[Stored items]
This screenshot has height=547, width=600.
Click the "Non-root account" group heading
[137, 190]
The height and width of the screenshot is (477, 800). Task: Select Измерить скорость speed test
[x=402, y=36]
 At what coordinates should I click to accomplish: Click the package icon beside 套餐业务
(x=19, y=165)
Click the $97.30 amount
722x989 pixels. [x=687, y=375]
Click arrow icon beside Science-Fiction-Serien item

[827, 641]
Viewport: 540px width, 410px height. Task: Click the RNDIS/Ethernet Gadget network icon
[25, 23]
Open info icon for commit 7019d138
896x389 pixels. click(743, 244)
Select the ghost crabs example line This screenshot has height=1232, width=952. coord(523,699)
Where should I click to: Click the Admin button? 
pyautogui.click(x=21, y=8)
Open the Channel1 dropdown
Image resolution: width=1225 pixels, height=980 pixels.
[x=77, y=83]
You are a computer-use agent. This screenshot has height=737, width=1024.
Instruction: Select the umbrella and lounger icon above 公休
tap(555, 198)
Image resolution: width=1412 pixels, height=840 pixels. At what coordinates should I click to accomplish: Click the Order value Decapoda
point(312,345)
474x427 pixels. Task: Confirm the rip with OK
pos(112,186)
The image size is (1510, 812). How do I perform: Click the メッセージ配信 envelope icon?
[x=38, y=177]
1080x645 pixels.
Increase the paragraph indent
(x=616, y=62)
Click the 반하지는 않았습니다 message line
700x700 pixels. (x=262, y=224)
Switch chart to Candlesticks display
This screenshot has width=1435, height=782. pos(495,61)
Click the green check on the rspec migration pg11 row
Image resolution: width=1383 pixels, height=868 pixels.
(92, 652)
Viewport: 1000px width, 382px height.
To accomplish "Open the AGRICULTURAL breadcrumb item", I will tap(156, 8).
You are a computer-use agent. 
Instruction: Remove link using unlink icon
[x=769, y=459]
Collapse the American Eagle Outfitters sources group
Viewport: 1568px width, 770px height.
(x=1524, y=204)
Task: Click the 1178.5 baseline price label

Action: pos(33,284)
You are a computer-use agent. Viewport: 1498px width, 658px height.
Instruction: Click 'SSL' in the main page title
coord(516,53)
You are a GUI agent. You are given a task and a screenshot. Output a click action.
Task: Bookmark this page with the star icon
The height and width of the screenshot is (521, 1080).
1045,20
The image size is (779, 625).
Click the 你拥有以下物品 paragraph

### Task requirements:
Every record must be given again exactly as it was written.

### Solution to this task:
This screenshot has height=547, width=600.
Click the "Non-root account" group heading
[137, 190]
The height and width of the screenshot is (477, 800). Task: Select Измерить скорость speed test
[x=402, y=36]
 At what coordinates should I click to accomplish: Click the package icon beside 套餐业务
(x=19, y=165)
Click the $97.30 amount
722x989 pixels. [x=687, y=375]
Click arrow icon beside Science-Fiction-Serien item

[827, 641]
Viewport: 540px width, 410px height. Task: Click the RNDIS/Ethernet Gadget network icon
[25, 23]
Open info icon for commit 7019d138
896x389 pixels. click(743, 244)
Select the ghost crabs example line This screenshot has height=1232, width=952. coord(523,699)
Where should I click to: Click the Admin button? 
pyautogui.click(x=21, y=8)
Open the Channel1 dropdown
Image resolution: width=1225 pixels, height=980 pixels.
[x=77, y=83]
You are a computer-use agent. This screenshot has height=737, width=1024.
Instruction: Select the umbrella and lounger icon above 公休
tap(555, 198)
Image resolution: width=1412 pixels, height=840 pixels. At what coordinates should I click to accomplish: Click the Order value Decapoda
point(312,345)
474x427 pixels. Task: Confirm the rip with OK
pos(112,186)
The image size is (1510, 812). How do I perform: Click the メッセージ配信 envelope icon?
[x=38, y=177]
1080x645 pixels.
Increase the paragraph indent
(x=616, y=62)
Click the 반하지는 않았습니다 message line
700x700 pixels. (x=262, y=224)
Switch chart to Candlesticks display
This screenshot has width=1435, height=782. pos(495,61)
Click the green check on the rspec migration pg11 row
Image resolution: width=1383 pixels, height=868 pixels.
(92, 652)
Viewport: 1000px width, 382px height.
To accomplish "Open the AGRICULTURAL breadcrumb item", I will tap(156, 8).
You are a computer-use agent. 
Instruction: Remove link using unlink icon
[x=769, y=459]
Collapse the American Eagle Outfitters sources group
Viewport: 1568px width, 770px height.
(x=1524, y=204)
Task: Click the 1178.5 baseline price label

Action: pos(33,284)
You are a computer-use agent. Viewport: 1498px width, 658px height.
Instruction: Click 'SSL' in the main page title
coord(516,53)
You are a GUI agent. You are given a task and a screenshot. Output a click action.
Task: Bookmark this page with the star icon
The height and width of the screenshot is (521, 1080).
1045,20
The image size is (779, 625).
Click the 你拥有以下物品 paragraph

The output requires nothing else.